*** Task data

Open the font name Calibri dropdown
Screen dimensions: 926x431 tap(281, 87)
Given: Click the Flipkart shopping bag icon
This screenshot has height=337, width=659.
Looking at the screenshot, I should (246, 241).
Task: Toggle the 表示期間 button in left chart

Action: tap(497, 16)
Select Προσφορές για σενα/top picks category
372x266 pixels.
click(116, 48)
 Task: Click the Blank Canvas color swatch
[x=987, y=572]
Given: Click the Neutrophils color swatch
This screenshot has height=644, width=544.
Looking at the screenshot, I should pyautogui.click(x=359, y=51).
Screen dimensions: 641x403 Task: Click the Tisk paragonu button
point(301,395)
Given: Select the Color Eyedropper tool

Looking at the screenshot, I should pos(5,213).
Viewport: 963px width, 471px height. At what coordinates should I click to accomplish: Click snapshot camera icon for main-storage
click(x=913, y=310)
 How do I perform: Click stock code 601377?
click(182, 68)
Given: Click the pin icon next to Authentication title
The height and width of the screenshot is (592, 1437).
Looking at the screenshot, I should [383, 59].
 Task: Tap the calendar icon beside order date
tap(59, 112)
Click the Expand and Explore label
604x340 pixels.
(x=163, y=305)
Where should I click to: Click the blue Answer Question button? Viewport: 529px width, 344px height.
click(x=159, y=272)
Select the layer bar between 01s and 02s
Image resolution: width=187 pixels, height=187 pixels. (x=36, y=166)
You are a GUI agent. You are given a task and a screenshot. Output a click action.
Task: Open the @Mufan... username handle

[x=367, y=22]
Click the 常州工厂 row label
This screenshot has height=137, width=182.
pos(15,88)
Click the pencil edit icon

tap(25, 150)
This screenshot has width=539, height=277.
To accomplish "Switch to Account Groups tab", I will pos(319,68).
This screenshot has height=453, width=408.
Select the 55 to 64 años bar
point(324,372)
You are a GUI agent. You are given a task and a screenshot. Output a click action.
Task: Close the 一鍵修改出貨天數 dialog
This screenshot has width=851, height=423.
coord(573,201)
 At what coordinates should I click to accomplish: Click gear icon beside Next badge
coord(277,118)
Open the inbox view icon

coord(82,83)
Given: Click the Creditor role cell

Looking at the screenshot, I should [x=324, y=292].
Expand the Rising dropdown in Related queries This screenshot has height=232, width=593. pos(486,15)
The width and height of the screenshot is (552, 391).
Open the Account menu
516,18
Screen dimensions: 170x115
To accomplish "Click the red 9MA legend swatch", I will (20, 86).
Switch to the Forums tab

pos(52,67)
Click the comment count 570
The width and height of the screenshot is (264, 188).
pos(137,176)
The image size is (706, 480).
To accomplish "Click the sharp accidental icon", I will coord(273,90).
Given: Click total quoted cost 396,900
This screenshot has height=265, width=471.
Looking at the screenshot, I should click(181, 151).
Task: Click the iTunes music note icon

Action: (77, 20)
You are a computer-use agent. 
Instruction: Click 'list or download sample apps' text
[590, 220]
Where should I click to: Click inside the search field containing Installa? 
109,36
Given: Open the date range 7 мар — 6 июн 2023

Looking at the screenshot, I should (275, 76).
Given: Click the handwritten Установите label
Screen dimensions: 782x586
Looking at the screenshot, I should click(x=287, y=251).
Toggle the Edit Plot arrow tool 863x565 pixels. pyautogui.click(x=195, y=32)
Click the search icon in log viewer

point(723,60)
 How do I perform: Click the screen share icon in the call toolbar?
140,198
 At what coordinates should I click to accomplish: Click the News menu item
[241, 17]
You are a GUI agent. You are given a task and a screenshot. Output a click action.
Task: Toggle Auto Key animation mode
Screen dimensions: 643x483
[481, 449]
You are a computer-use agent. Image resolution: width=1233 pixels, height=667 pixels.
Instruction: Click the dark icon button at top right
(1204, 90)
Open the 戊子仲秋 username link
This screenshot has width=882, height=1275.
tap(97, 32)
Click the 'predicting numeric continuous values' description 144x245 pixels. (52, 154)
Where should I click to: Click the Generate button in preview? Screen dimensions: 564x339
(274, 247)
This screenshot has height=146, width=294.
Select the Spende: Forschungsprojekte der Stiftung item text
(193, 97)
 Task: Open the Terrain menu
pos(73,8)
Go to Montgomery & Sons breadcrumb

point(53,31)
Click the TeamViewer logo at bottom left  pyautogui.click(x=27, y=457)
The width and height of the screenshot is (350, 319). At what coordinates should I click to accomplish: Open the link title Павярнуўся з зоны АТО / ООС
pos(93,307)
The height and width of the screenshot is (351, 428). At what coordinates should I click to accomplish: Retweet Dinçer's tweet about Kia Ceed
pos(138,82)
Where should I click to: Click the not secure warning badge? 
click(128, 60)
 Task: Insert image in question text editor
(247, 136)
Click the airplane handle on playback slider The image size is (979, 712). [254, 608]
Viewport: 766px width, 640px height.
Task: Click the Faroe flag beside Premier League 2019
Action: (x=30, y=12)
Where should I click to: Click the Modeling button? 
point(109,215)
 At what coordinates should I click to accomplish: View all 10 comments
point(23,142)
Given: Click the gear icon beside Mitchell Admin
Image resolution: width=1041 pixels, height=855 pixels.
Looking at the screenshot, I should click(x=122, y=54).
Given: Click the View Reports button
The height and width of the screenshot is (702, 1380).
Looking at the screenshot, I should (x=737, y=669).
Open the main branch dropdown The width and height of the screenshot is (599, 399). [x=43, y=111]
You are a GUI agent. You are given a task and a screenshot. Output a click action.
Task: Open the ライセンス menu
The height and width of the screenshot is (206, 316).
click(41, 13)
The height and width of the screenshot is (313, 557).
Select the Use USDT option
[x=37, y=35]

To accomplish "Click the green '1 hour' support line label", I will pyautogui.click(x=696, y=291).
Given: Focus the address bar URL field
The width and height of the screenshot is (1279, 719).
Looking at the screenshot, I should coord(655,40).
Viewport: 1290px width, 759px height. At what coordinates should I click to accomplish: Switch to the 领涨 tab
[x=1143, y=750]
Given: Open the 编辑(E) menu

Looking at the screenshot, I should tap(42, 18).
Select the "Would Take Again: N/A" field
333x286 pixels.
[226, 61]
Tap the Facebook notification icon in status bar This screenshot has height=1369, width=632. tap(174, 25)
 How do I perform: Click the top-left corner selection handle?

******

Could you write out all the entries word for word?

→ **Completed exercise**:
Open the font name Calibri dropdown
Screen dimensions: 926x431 tap(281, 87)
Given: Click the Flipkart shopping bag icon
This screenshot has height=337, width=659.
Looking at the screenshot, I should (246, 241).
Task: Toggle the 表示期間 button in left chart

Action: tap(497, 16)
Select Προσφορές για σενα/top picks category
372x266 pixels.
click(116, 48)
 Task: Click the Blank Canvas color swatch
[x=987, y=572]
Given: Click the Neutrophils color swatch
This screenshot has height=644, width=544.
Looking at the screenshot, I should pyautogui.click(x=359, y=51).
Screen dimensions: 641x403 Task: Click the Tisk paragonu button
point(301,395)
Given: Select the Color Eyedropper tool

Looking at the screenshot, I should pos(5,213).
Viewport: 963px width, 471px height. At what coordinates should I click to accomplish: Click snapshot camera icon for main-storage
click(x=913, y=310)
 How do I perform: Click stock code 601377?
click(182, 68)
Given: Click the pin icon next to Authentication title
The height and width of the screenshot is (592, 1437).
Looking at the screenshot, I should [383, 59].
 Task: Tap the calendar icon beside order date
tap(59, 112)
Click the Expand and Explore label
604x340 pixels.
(x=163, y=305)
Where should I click to: Click the blue Answer Question button? Viewport: 529px width, 344px height.
click(x=159, y=272)
Select the layer bar between 01s and 02s
Image resolution: width=187 pixels, height=187 pixels. (x=36, y=166)
You are a GUI agent. You are given a task and a screenshot. Output a click action.
Task: Open the @Mufan... username handle

[x=367, y=22]
Click the 常州工厂 row label
This screenshot has height=137, width=182.
pos(15,88)
Click the pencil edit icon

tap(25, 150)
This screenshot has width=539, height=277.
To accomplish "Switch to Account Groups tab", I will pos(319,68).
This screenshot has height=453, width=408.
Select the 55 to 64 años bar
point(324,372)
You are a GUI agent. You are given a task and a screenshot. Output a click action.
Task: Close the 一鍵修改出貨天數 dialog
This screenshot has width=851, height=423.
coord(573,201)
 At what coordinates should I click to accomplish: Click gear icon beside Next badge
coord(277,118)
Open the inbox view icon

coord(82,83)
Given: Click the Creditor role cell

Looking at the screenshot, I should [x=324, y=292].
Expand the Rising dropdown in Related queries This screenshot has height=232, width=593. pos(486,15)
The width and height of the screenshot is (552, 391).
Open the Account menu
516,18
Screen dimensions: 170x115
To accomplish "Click the red 9MA legend swatch", I will (20, 86).
Switch to the Forums tab

pos(52,67)
Click the comment count 570
The width and height of the screenshot is (264, 188).
pos(137,176)
The image size is (706, 480).
To accomplish "Click the sharp accidental icon", I will coord(273,90).
Given: Click total quoted cost 396,900
This screenshot has height=265, width=471.
Looking at the screenshot, I should click(181, 151).
Task: Click the iTunes music note icon

Action: (77, 20)
You are a computer-use agent. 
Instruction: Click 'list or download sample apps' text
[590, 220]
Where should I click to: Click inside the search field containing Installa? 
109,36
Given: Open the date range 7 мар — 6 июн 2023

Looking at the screenshot, I should (275, 76).
Given: Click the handwritten Установите label
Screen dimensions: 782x586
Looking at the screenshot, I should click(x=287, y=251).
Toggle the Edit Plot arrow tool 863x565 pixels. pyautogui.click(x=195, y=32)
Click the search icon in log viewer

point(723,60)
 How do I perform: Click the screen share icon in the call toolbar?
140,198
 At what coordinates should I click to accomplish: Click the News menu item
[241, 17]
You are a GUI agent. You are given a task and a screenshot. Output a click action.
Task: Toggle Auto Key animation mode
Screen dimensions: 643x483
[481, 449]
You are a computer-use agent. Image resolution: width=1233 pixels, height=667 pixels.
Instruction: Click the dark icon button at top right
(1204, 90)
Open the 戊子仲秋 username link
This screenshot has width=882, height=1275.
tap(97, 32)
Click the 'predicting numeric continuous values' description 144x245 pixels. (52, 154)
Where should I click to: Click the Generate button in preview? Screen dimensions: 564x339
(274, 247)
This screenshot has height=146, width=294.
Select the Spende: Forschungsprojekte der Stiftung item text
(193, 97)
 Task: Open the Terrain menu
pos(73,8)
Go to Montgomery & Sons breadcrumb

point(53,31)
Click the TeamViewer logo at bottom left  pyautogui.click(x=27, y=457)
The width and height of the screenshot is (350, 319). At what coordinates should I click to accomplish: Open the link title Павярнуўся з зоны АТО / ООС
pos(93,307)
The height and width of the screenshot is (351, 428). At what coordinates should I click to accomplish: Retweet Dinçer's tweet about Kia Ceed
pos(138,82)
Where should I click to: Click the not secure warning badge? 
click(128, 60)
 Task: Insert image in question text editor
(247, 136)
Click the airplane handle on playback slider The image size is (979, 712). [254, 608]
Viewport: 766px width, 640px height.
Task: Click the Faroe flag beside Premier League 2019
Action: (x=30, y=12)
Where should I click to: Click the Modeling button? 
point(109,215)
 At what coordinates should I click to accomplish: View all 10 comments
point(23,142)
Given: Click the gear icon beside Mitchell Admin
Image resolution: width=1041 pixels, height=855 pixels.
Looking at the screenshot, I should click(x=122, y=54).
Given: Click the View Reports button
The height and width of the screenshot is (702, 1380).
Looking at the screenshot, I should (x=737, y=669).
Open the main branch dropdown The width and height of the screenshot is (599, 399). [x=43, y=111]
You are a GUI agent. You are given a task and a screenshot. Output a click action.
Task: Open the ライセンス menu
The height and width of the screenshot is (206, 316).
click(41, 13)
The height and width of the screenshot is (313, 557).
Select the Use USDT option
[x=37, y=35]

To accomplish "Click the green '1 hour' support line label", I will pyautogui.click(x=696, y=291).
Given: Focus the address bar URL field
The width and height of the screenshot is (1279, 719).
Looking at the screenshot, I should coord(655,40).
Viewport: 1290px width, 759px height. At what coordinates should I click to accomplish: Switch to the 领涨 tab
[x=1143, y=750]
Given: Open the 编辑(E) menu

Looking at the screenshot, I should tap(42, 18).
Select the "Would Take Again: N/A" field
333x286 pixels.
[226, 61]
Tap the Facebook notification icon in status bar This screenshot has height=1369, width=632. tap(174, 25)
 How do I perform: Click the top-left corner selection handle?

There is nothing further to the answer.